* **DIRECTIONS FOR THIS TASK**
The records below should be set down in full, please, without any change.

[Dataset entries]
****

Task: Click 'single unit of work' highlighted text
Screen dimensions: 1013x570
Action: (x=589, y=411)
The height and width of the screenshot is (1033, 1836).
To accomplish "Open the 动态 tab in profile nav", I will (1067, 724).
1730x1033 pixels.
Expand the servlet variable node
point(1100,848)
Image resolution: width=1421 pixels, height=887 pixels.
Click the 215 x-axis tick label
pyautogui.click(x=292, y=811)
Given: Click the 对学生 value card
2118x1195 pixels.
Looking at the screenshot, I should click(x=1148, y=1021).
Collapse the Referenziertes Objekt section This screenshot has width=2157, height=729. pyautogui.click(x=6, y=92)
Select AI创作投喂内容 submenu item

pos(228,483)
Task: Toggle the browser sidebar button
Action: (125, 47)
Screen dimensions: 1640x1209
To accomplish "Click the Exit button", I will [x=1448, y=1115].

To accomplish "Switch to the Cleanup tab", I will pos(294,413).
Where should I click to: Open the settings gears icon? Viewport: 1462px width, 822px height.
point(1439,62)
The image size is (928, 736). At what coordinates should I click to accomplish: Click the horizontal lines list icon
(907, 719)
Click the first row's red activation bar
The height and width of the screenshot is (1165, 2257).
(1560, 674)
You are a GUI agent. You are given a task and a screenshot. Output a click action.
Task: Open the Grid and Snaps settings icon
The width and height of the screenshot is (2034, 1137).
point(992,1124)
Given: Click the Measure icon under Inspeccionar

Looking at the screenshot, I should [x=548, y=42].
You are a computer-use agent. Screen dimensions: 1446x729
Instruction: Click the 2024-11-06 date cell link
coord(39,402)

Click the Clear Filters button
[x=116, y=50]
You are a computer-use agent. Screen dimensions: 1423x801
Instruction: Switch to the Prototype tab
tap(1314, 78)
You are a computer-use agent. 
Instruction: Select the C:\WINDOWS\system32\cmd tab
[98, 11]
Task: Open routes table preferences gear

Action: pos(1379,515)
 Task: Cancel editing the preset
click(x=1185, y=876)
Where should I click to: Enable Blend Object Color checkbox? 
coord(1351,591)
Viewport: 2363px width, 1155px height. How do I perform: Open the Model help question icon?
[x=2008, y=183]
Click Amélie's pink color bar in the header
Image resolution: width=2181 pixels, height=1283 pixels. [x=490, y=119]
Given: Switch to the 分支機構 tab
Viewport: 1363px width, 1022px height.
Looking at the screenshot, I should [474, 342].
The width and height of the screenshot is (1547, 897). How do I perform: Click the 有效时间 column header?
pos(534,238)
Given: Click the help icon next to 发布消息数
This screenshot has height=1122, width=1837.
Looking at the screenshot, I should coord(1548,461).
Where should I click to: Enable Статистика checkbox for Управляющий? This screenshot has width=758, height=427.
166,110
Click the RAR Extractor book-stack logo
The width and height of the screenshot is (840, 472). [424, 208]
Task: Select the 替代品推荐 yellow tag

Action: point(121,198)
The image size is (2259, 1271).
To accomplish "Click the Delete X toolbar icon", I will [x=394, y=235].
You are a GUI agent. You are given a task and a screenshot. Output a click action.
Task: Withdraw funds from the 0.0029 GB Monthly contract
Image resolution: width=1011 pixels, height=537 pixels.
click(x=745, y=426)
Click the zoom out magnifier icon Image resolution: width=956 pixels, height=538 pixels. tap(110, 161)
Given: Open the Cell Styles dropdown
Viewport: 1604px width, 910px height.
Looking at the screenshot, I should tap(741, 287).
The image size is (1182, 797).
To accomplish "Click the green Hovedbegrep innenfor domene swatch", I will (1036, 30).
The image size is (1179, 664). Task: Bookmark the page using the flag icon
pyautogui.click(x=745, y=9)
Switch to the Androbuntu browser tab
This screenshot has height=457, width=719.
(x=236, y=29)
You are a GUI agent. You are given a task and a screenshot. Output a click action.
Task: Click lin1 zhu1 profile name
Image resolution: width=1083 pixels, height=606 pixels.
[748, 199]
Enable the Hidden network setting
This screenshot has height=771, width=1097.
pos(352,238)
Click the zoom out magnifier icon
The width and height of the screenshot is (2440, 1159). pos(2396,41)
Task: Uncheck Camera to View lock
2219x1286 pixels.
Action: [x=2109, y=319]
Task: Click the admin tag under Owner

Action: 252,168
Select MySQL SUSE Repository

****

* **ANSWER SECTION**
Task: Click 'single unit of work' highlighted text
Screen dimensions: 1013x570
Action: (x=589, y=411)
The height and width of the screenshot is (1033, 1836).
To accomplish "Open the 动态 tab in profile nav", I will (1067, 724).
1730x1033 pixels.
Expand the servlet variable node
point(1100,848)
Image resolution: width=1421 pixels, height=887 pixels.
Click the 215 x-axis tick label
pyautogui.click(x=292, y=811)
Given: Click the 对学生 value card
2118x1195 pixels.
Looking at the screenshot, I should click(x=1148, y=1021).
Collapse the Referenziertes Objekt section This screenshot has width=2157, height=729. pyautogui.click(x=6, y=92)
Select AI创作投喂内容 submenu item

pos(228,483)
Task: Toggle the browser sidebar button
Action: (125, 47)
Screen dimensions: 1640x1209
To accomplish "Click the Exit button", I will [x=1448, y=1115].

To accomplish "Switch to the Cleanup tab", I will pos(294,413).
Where should I click to: Open the settings gears icon? Viewport: 1462px width, 822px height.
point(1439,62)
The image size is (928, 736). At what coordinates should I click to accomplish: Click the horizontal lines list icon
(907, 719)
Click the first row's red activation bar
The height and width of the screenshot is (1165, 2257).
(1560, 674)
You are a GUI agent. You are given a task and a screenshot. Output a click action.
Task: Open the Grid and Snaps settings icon
The width and height of the screenshot is (2034, 1137).
point(992,1124)
Given: Click the Measure icon under Inspeccionar

Looking at the screenshot, I should [x=548, y=42].
You are a computer-use agent. Screen dimensions: 1446x729
Instruction: Click the 2024-11-06 date cell link
coord(39,402)

Click the Clear Filters button
[x=116, y=50]
You are a computer-use agent. Screen dimensions: 1423x801
Instruction: Switch to the Prototype tab
tap(1314, 78)
You are a computer-use agent. 
Instruction: Select the C:\WINDOWS\system32\cmd tab
[98, 11]
Task: Open routes table preferences gear

Action: pos(1379,515)
 Task: Cancel editing the preset
click(x=1185, y=876)
Where should I click to: Enable Blend Object Color checkbox? 
coord(1351,591)
Viewport: 2363px width, 1155px height. How do I perform: Open the Model help question icon?
[x=2008, y=183]
Click Amélie's pink color bar in the header
Image resolution: width=2181 pixels, height=1283 pixels. [x=490, y=119]
Given: Switch to the 分支機構 tab
Viewport: 1363px width, 1022px height.
Looking at the screenshot, I should [474, 342].
The width and height of the screenshot is (1547, 897). How do I perform: Click the 有效时间 column header?
pos(534,238)
Given: Click the help icon next to 发布消息数
This screenshot has height=1122, width=1837.
Looking at the screenshot, I should coord(1548,461).
Where should I click to: Enable Статистика checkbox for Управляющий? This screenshot has width=758, height=427.
166,110
Click the RAR Extractor book-stack logo
The width and height of the screenshot is (840, 472). [424, 208]
Task: Select the 替代品推荐 yellow tag

Action: point(121,198)
The image size is (2259, 1271).
To accomplish "Click the Delete X toolbar icon", I will [x=394, y=235].
You are a GUI agent. You are given a task and a screenshot. Output a click action.
Task: Withdraw funds from the 0.0029 GB Monthly contract
Image resolution: width=1011 pixels, height=537 pixels.
click(x=745, y=426)
Click the zoom out magnifier icon Image resolution: width=956 pixels, height=538 pixels. tap(110, 161)
Given: Open the Cell Styles dropdown
Viewport: 1604px width, 910px height.
Looking at the screenshot, I should tap(741, 287).
The image size is (1182, 797).
To accomplish "Click the green Hovedbegrep innenfor domene swatch", I will (1036, 30).
The image size is (1179, 664). Task: Bookmark the page using the flag icon
pyautogui.click(x=745, y=9)
Switch to the Androbuntu browser tab
This screenshot has height=457, width=719.
(x=236, y=29)
You are a GUI agent. You are given a task and a screenshot. Output a click action.
Task: Click lin1 zhu1 profile name
Image resolution: width=1083 pixels, height=606 pixels.
[748, 199]
Enable the Hidden network setting
This screenshot has height=771, width=1097.
pos(352,238)
Click the zoom out magnifier icon
The width and height of the screenshot is (2440, 1159). pos(2396,41)
Task: Uncheck Camera to View lock
2219x1286 pixels.
Action: [x=2109, y=319]
Task: Click the admin tag under Owner

Action: 252,168
Select MySQL SUSE Repository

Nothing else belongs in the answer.